Az sayıda koltuk altı lenfine sıçramış (metastaz) göğüs kanseri hastalarına kemoterapi verilmeden yalnızca anti hormonal tedavi verilmesinin aktifliğinin araştırıldığını söyleyen Prof. Dr. Serdar Turhal, “Yakın bir süre evvel sonuçları açıklanan çalışmada, bu küme hastalarda kemoterapi verilmeden sadece anti hormonal tedavilerle de tıpkı aktiflikte uygun bir sonuç alınabileceği gösterildi.
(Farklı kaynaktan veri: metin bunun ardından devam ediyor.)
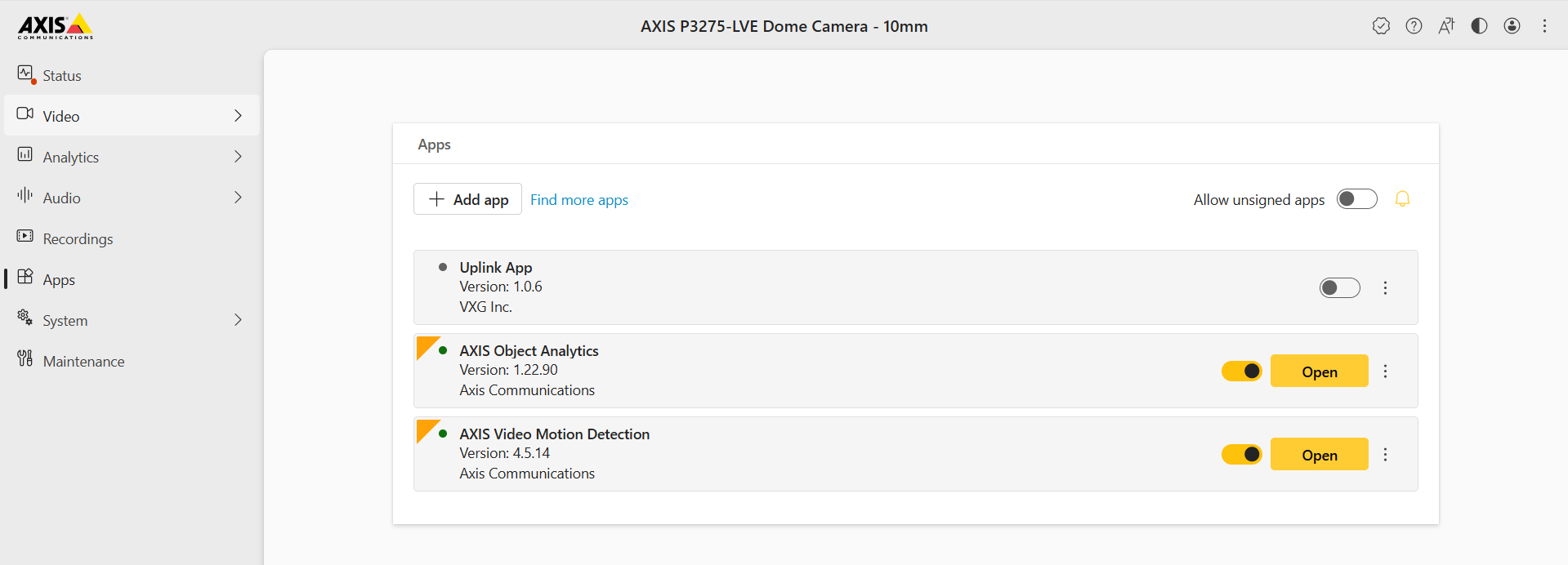
Task: Open top-right vertical dots menu
Action: (1544, 26)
Çalışma kapsamında, kanserin en çok 3 koltuk altı lenfine sıçrama yaptığı 9383 bayan hastada genetik risk hesaplaması yapıldı. Hastaların 3’te 2’si menopozda, 3’te 1’i çabucak hemen menopoza girmemiş hastalardı. Genetik yenidenlama riski düşük olarak hesaplanan hastaların bir kısmına sadece hormon tedavisi, bir kısmına hem kemoterapi birebir vakitte hormon tedavisi verildi. Beş yıllık takipte menopoza girmemiş ve genetik yenidenlama skoru düşük olan bayanlarda kemoterapinin yüzde 1.3 ek katkısı varken, menopoza girmiş bayanlarda kemoterapinin bu biçimde bir ek yararı gösterilemedi. Sonuç olarak, hormon reseptörü olumlu olan ve menopoza girmiş hastalarda sırf anti hormon tedavisinin kemoterapi kadar tesirli olabileceği gösterilmiş oldu” dedi.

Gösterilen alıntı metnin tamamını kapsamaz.